En ho metro metreite metrethesetai umin kai prostethesetai umin. (Mark 4.24)

The Economy of Response

No commentator has adequately been able to ā€˜explain’ it. ā€˜The difficulty about 4.24 still remains; [Mark] must have brought it in, though it is hardly relevant, because he wished to use the latter saying [v.25]’.1 Most commentators look outside the text to an alleged source in the scattered sayings of Q in order to expand upon their difficulty in commentating upon it and their difficulty in understanding it within its context.2 A number of commentators have drawn attention to its obscurity.3 Several have assumed that its rewrite in Matthew 7.2 and Luke 6.38, where it is understood as a proverb about judgement, is the closest we get to understanding Mark’s original intention.4 So that, overall, this verse could be said to sum up Mark’s clumsiness as an editor.5
What I wish to draw attention to are three ambiguities in this verse and how the writer relates (and represses) them through his style. For the verse has a distinct rhythm that arises from the writer’s use of assonance, alliteration and balanced clausing.
First, there is the problem of understanding the character of the en, which is often interpreted as an instrumental dative. But I would suggest that the en bears something of a locative connotation also – that the measure (or the measuring) is understood both instrumentally and as a state or condition that can be inhabited.6 The measure is not simply an object to be applied (in order to facilitate judgement), it is a state within which we are already located. It is an active state which, should we continue to participate in it, will affect where and who we will be.
Secondly, there is the difficulty of identifying the umin, the you that is the subject of the sentence. The umin is always already within the process of a measuring that is locating and identifying it. Who are the umin? Jesus, who is set apart (kata monas), is speaking in the midst of his twelve appointed ones, but at the request of ā€˜those around him with [sun] the twelve’ (4.10). Umin could then refer to several communities of listeners, including the congregation of the church listening to the reading of the gospel. The Markan text is scattered throughout with what might be called suspended pronouns, pronouns referring to subjects that are not stably identified (see 1.45, 2.15 and 3.2 for others). This umin reaches out concentrically, passing through and beyond several referents. It is always being added to (and prostethesetai carries with it the sense of ā€˜to continue to do something’).
Thirdly, there is the question of the verb ā€˜to measure’. What is the act of measuring within the context of understanding parables; within the context also of listening as an act of obedience (akouete)? Listening for what, to what? We hear not a proposition but a carefully orchestrated set of phonemes. The verse performs far more than it states. What we obey is the call to perform (by listening) the rhythm of the sentence. What we obey is the call to participate in, by responding to, a poetic economy, a metre. Metron can, of course mean ā€˜metre’ – metre in the context of melos (tune) and rhythmos (time) in classical poetics. And the sentence has a distinctive anapaestic rhythm.
The effect of these three ambiguities is to render prepositional logic subservient to (because subverted by) rhetoric.7 Of course the sentence refers to an intelligible object and process; it is not nonsense.
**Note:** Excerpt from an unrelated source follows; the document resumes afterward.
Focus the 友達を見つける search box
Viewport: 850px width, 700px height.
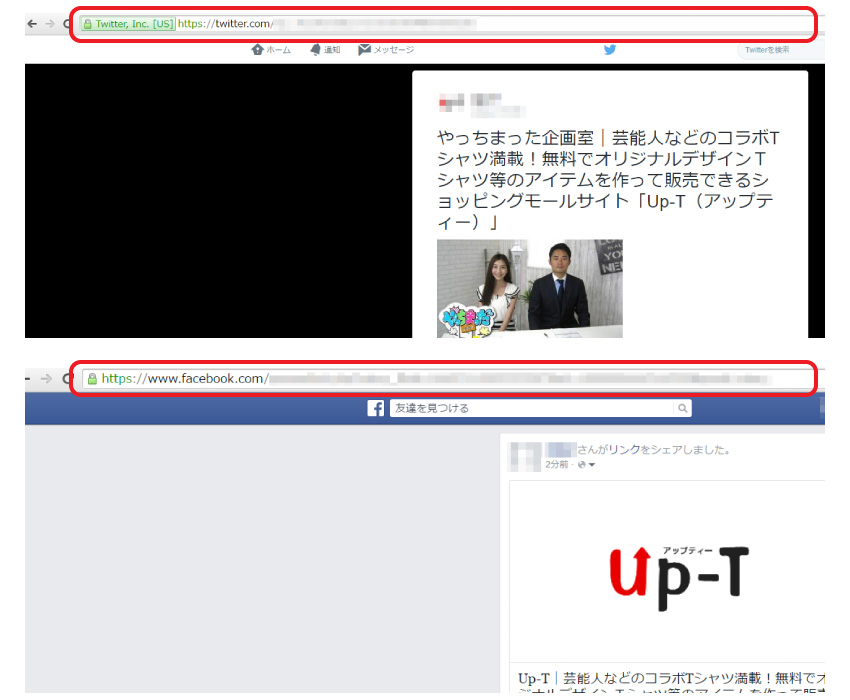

But its reference is neither simple nor single and, in the absence of a determinative context, its semantic openness promotes a crisis of representation. For its meaning cannot be decoded; we understand nothing specific beyond the fact that it seems to describe an apodictic law (moral? spiritual? existential?) of response, of responding. It points to, without elaborating, an economy of response. It presents and performs the experience of circling back upon oneself, of being caught up with a repetition of what one is already familiar with. We are already ā€˜measuring’, we have already measured, as we participate in the ongoing process of Mark’s narrative that bears us towards some promised eschatological judgement – that future, final and absolute measurement.
What we have in this little phrase, I suggest, is a parable of the readers of/listeners to the Gospel, who correspond to the ones who sat and listened to Jesus himself. It is, in cameo, the mimetic process whereby the hermeneut, the one engaged in hearing and re-creating the story, moves out towards that which has already been given and will now be reappropriated anew. The ā€˜measuring’ is the act of engagement in an economy of response. The ā€˜measure’ is the rhythm of the mimetic process (linked to metre) that enables one to judge and to understand, but not as one who is outside; only as one who is inside, who, by participating, moves towards that which will be given to him or her. Mimesis is the measure. Jesus kata monas does not simply speak but generates the call to be involved, to interpret, interpret from within the process. The call is therefore an empowering – of the twelve, those vaguely suggested ones who are with the twelve, the writer himself, Mark’s own listeners (the Christian Church in its local particularity and its universal extension). We are all caught up in the representational process, within a mimetic schema that calls forth and calls for interpretation and reinterpretation. Mimesis, I suggest, is the nature of revelation itself (a revelation inseparable from its mediation).
What follows in this chapter is an argument for the rootedness of both the character of Mark’s Christ (who has been sent as God’s representative) and the character of Mark’s Gospel in a theology of mimesis and poiesis.8

Mimesis and Narrative

The approach being adopted needs some clarification, at this point. Mimesis has the body of an eel and a literary/reader–response analysis of the Gospel is far from original.9
Mimesis concerns the character of representation. That character can be understood in three inseparable ways: the kind of world presented in the narrative; the way that world is portrayed and communicated to the readers/listeners; and the way that kind of world and its portrayal is reconstituted and reportrayed in the minds and imaginations of those who read/listen.10 Mimesis is, then, both a literary and a social praxis. Aristotle already saw this: ā€˜imitation’ was both what the text did vis-Ć -vis the world ā€˜out there’ (Poetics 1448a) and an anthropological a priori whereby human beings were educated and socialised (Poetics 1448b5). It is the nature of the correspondence between aesthetic/rhetorical activity and social activity that has provoked so much debate over the centuries since Aristotle. The work today of RenĆ© Girard, Paul Ricœur, Jean-FranƧois Lyotard and Philippe Lacoue-Labarthe indicates that mimesis remains at the forefront of contemporary debates on representation or the symbolic process. For Aristotle, there was an analogical relationship whereby words referred to a world distinct from them and so – ā€˜art … imitates the works of nature’ (Physics II) – it represents them. But Aristotle also saw that ā€˜art … completes that which nature is unable to bring to completion’ (ibid.). Art, therefore, idealises and, in this sense, does not strictly mirror what is but imitates what should be or will be. Art here presents rather than represents, for it moves beyond what it represents to the presentation of an ideal form that is otherwise unavailable. The complex character of mimesis begins here – for the aesthetic/rhetorical activity mediates between presentation, representation and absence. Language (or whatever the artistic medium) mediates the natural, the ideal and the unnameable. It mediates several orders of the real.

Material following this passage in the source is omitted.